'Is there a way to download bibtex from Google Scholar using PHP
Hi, is there a way to download the BibTeX entry for something from Google Scholar using PHP without having to download the BibTeX manually one by one? For example, setting a search value like "research" and then downloading the related BibTeX from the links automatically through code.
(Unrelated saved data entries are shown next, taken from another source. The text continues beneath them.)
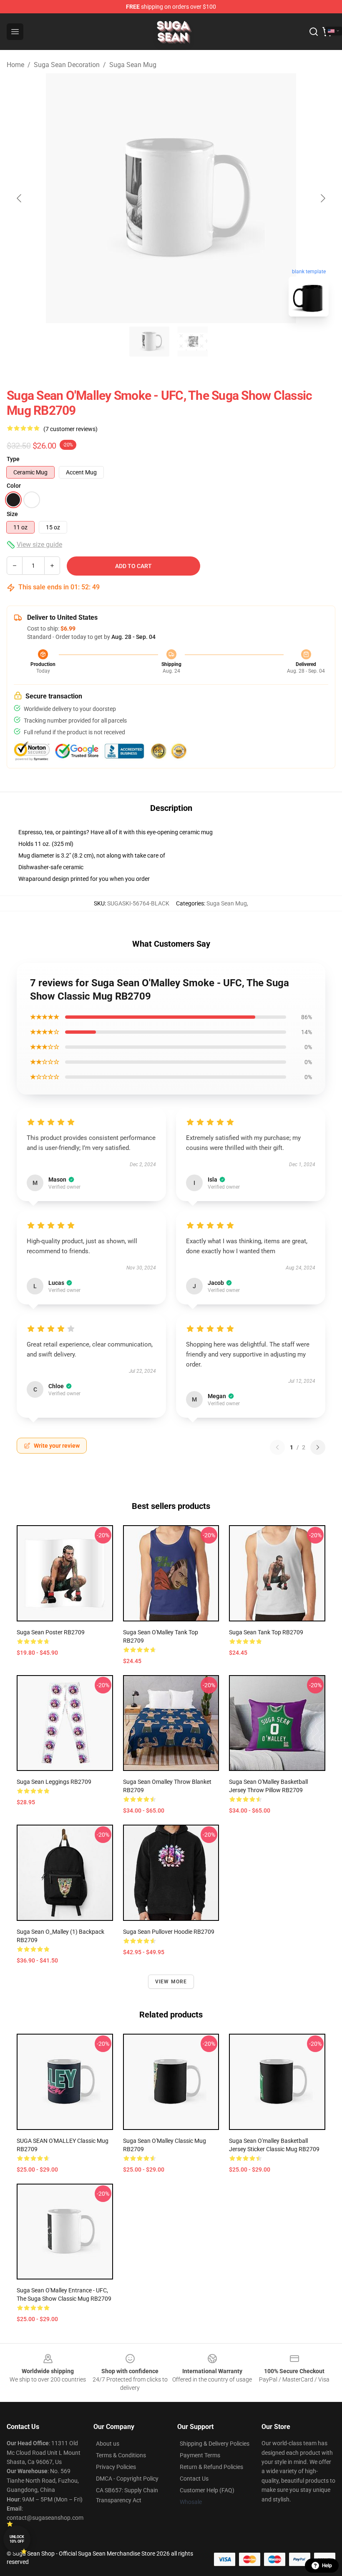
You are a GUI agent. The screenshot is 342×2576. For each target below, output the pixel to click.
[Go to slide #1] (149, 342)
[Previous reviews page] (277, 1447)
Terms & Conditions (121, 2455)
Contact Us (194, 2478)
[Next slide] (322, 198)
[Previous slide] (19, 198)
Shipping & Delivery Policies (214, 2443)
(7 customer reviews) (70, 429)
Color (14, 485)
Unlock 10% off (17, 2539)
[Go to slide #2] (193, 342)
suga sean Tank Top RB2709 (266, 1632)
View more (171, 1982)
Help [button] (327, 2566)
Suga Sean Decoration (67, 65)
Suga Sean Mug (132, 65)
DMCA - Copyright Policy (127, 2478)
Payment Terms (200, 2455)
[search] (314, 32)
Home (15, 65)
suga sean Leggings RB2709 (54, 1781)
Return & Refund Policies (211, 2467)
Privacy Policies (116, 2467)
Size (12, 514)
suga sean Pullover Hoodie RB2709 (168, 1931)
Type (13, 459)
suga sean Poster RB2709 (51, 1632)
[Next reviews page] (317, 1447)
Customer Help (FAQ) (207, 2490)
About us (107, 2443)
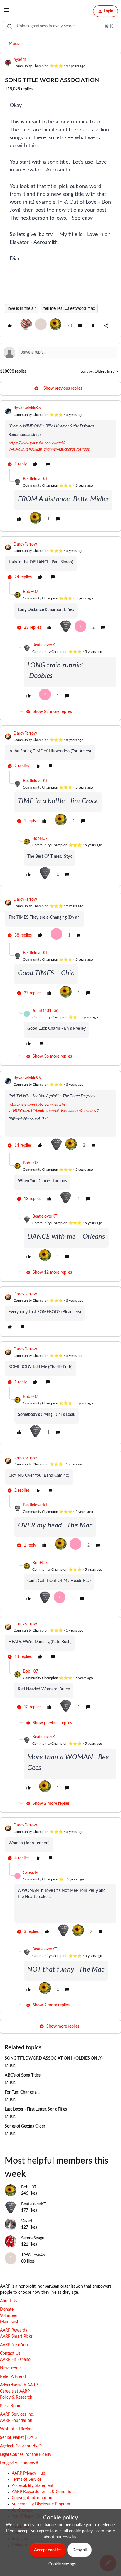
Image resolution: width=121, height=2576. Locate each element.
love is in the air (22, 309)
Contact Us (10, 2353)
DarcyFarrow (25, 544)
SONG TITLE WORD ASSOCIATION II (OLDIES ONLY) (54, 2058)
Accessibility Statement (32, 2486)
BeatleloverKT (35, 479)
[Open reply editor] (60, 352)
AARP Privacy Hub (28, 2473)
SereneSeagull (33, 2238)
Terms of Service (26, 2480)
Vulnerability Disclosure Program (41, 2504)
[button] (6, 12)
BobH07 (30, 592)
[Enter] (9, 26)
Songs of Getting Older (25, 2126)
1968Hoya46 (33, 2255)
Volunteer (8, 2316)
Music (14, 44)
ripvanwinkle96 (27, 408)
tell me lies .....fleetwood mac (69, 309)
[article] (60, 437)
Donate (7, 2309)
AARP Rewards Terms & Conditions (43, 2492)
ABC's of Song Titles (23, 2075)
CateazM (31, 1873)
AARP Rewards (13, 2330)
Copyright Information (32, 2498)
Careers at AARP (15, 2391)
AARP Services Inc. (17, 2414)
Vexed (26, 2221)
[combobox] (60, 26)
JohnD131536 (45, 1011)
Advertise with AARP (19, 2385)
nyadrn (20, 59)
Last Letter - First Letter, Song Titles (36, 2109)
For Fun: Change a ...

Any help would be appreciated. I tried to get the HTML page, but as I try to get the page contents the "Import to BibTeX" link disappears on the retrieved page contents.
My code:
<?php
$url = 'http://scholar.google.com/scholar?q=honors+college&hl=en&btnG=Search& amp;as_sdt=1%2C4&as_sdtp=on';
$needle = 'Import into bibtex';
$contents = file_get_contents($url);
echo $contents;
if(strpos($contents, $needle)!== false) {
echo 'found';
} else {
echo 'not found';
}
?>
Solution 1:[1]
The short answer is No you cannot do this
Google does not provide API's for search / scholar and uses firm rate-limitation. The problem is that for each BibTex entry you need 2 additional requests (1 for the query, 1 for the 'import link' and a final one to get the actual BibTex entry content)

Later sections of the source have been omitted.